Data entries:
BEGIN

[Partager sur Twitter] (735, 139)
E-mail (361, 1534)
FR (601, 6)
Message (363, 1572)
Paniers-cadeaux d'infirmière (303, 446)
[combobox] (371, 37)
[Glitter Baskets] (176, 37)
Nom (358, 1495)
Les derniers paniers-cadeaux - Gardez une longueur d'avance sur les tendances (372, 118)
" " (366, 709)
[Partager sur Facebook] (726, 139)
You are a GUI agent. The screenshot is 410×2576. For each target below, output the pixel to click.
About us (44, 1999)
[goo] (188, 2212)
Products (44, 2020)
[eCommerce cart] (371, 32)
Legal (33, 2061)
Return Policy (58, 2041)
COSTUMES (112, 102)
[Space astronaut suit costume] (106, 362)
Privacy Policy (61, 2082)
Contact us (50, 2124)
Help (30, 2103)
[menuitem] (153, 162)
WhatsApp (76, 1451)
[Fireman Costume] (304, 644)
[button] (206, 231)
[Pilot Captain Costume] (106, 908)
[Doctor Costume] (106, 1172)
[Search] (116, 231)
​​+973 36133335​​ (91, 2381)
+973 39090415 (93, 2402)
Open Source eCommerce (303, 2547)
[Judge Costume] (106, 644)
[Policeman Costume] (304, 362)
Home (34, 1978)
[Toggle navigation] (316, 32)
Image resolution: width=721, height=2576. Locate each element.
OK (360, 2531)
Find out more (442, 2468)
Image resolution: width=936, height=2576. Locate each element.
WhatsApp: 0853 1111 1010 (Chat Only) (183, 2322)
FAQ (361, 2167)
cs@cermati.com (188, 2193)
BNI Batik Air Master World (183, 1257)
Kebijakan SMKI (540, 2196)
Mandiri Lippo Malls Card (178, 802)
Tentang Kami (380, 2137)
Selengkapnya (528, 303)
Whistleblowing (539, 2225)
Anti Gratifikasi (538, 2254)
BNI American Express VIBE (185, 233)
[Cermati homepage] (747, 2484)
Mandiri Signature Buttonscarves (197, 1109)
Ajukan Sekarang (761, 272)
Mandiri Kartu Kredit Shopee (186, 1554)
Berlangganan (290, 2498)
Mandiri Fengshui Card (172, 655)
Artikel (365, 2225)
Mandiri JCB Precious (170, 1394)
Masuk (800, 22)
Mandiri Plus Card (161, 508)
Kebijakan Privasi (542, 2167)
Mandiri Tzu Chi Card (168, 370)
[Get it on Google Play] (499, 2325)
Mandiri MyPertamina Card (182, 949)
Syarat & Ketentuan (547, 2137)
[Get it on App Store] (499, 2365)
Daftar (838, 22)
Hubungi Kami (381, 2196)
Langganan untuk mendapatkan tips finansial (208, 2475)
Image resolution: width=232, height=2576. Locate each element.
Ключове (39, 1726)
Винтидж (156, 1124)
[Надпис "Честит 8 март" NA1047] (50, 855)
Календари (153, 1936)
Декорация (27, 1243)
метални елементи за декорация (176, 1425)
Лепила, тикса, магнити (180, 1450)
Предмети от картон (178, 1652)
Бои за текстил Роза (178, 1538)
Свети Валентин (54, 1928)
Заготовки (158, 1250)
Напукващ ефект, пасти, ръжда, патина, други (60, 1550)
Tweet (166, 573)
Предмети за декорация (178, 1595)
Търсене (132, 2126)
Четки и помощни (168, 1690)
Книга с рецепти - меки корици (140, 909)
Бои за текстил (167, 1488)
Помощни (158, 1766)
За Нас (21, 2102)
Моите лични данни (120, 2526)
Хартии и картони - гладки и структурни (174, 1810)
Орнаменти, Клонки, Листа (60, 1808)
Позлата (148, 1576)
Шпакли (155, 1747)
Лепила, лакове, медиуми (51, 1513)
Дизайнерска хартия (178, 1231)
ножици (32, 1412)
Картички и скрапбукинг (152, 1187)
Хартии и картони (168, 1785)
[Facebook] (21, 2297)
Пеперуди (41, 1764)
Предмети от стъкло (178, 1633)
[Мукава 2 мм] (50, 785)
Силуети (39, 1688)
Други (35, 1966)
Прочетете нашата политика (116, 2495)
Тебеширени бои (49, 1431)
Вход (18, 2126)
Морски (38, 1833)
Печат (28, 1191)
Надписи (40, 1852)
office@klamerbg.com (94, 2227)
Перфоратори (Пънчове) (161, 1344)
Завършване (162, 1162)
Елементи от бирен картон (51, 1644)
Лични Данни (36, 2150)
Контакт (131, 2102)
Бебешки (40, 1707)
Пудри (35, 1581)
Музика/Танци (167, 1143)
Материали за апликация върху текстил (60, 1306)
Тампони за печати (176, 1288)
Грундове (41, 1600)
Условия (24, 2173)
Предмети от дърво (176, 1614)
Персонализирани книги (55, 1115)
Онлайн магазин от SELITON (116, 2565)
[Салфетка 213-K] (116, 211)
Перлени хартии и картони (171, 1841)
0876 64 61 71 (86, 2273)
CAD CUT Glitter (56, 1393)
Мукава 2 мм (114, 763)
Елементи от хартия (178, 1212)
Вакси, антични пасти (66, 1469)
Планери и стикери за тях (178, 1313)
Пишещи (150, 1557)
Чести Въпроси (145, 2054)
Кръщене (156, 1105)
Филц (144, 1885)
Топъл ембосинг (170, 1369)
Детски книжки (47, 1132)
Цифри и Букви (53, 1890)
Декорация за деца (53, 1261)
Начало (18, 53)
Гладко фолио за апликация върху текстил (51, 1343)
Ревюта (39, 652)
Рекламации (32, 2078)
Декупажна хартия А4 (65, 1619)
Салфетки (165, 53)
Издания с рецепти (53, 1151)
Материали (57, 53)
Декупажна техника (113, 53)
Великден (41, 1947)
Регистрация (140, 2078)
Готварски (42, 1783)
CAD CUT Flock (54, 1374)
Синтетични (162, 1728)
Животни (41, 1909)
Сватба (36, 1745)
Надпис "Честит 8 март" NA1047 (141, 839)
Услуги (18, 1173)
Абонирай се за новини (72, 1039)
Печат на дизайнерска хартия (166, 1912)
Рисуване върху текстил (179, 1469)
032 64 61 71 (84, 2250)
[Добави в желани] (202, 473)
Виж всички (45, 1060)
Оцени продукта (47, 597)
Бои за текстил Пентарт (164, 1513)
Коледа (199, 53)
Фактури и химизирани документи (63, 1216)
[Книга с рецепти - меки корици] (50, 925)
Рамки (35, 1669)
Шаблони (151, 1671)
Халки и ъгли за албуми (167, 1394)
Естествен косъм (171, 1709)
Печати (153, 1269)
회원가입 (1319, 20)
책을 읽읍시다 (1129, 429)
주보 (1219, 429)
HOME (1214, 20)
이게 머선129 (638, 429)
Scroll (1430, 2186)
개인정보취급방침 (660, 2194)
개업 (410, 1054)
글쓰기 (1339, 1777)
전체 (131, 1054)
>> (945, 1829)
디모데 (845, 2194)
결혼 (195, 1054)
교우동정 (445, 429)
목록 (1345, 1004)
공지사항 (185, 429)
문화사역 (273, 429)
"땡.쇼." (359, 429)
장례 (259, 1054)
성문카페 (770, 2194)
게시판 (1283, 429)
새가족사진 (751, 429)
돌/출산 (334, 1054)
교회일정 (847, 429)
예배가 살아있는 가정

END

**Assignment**
Output, exactly and in full, the lines from the start of the entries above through the line that contains "Mandiri Signature Buttonscarves (197, 1109)".

**Exercise output**
[Partager sur Twitter] (735, 139)
E-mail (361, 1534)
FR (601, 6)
Message (363, 1572)
Paniers-cadeaux d'infirmière (303, 446)
[combobox] (371, 37)
[Glitter Baskets] (176, 37)
Nom (358, 1495)
Les derniers paniers-cadeaux - Gardez une longueur d'avance sur les tendances (372, 118)
" " (366, 709)
[Partager sur Facebook] (726, 139)
You are a GUI agent. The screenshot is 410×2576. For each target below, output the pixel to click.
About us (44, 1999)
[goo] (188, 2212)
Products (44, 2020)
[eCommerce cart] (371, 32)
Legal (33, 2061)
Return Policy (58, 2041)
COSTUMES (112, 102)
[Space astronaut suit costume] (106, 362)
Privacy Policy (61, 2082)
Contact us (50, 2124)
Help (30, 2103)
[menuitem] (153, 162)
WhatsApp (76, 1451)
[Fireman Costume] (304, 644)
[button] (206, 231)
[Pilot Captain Costume] (106, 908)
[Doctor Costume] (106, 1172)
[Search] (116, 231)
​​+973 36133335​​ (91, 2381)
+973 39090415 (93, 2402)
Open Source eCommerce (303, 2547)
[Judge Costume] (106, 644)
[Policeman Costume] (304, 362)
Home (34, 1978)
[Toggle navigation] (316, 32)
Image resolution: width=721, height=2576. Locate each element.
OK (360, 2531)
Find out more (442, 2468)
Image resolution: width=936, height=2576. Locate each element.
WhatsApp: 0853 1111 1010 (Chat Only) (183, 2322)
FAQ (361, 2167)
cs@cermati.com (188, 2193)
BNI Batik Air Master World (183, 1257)
Kebijakan SMKI (540, 2196)
Mandiri Lippo Malls Card (178, 802)
Tentang Kami (380, 2137)
Selengkapnya (528, 303)
Whistleblowing (539, 2225)
Anti Gratifikasi (538, 2254)
BNI American Express VIBE (185, 233)
[Cermati homepage] (747, 2484)
Mandiri Signature Buttonscarves (197, 1109)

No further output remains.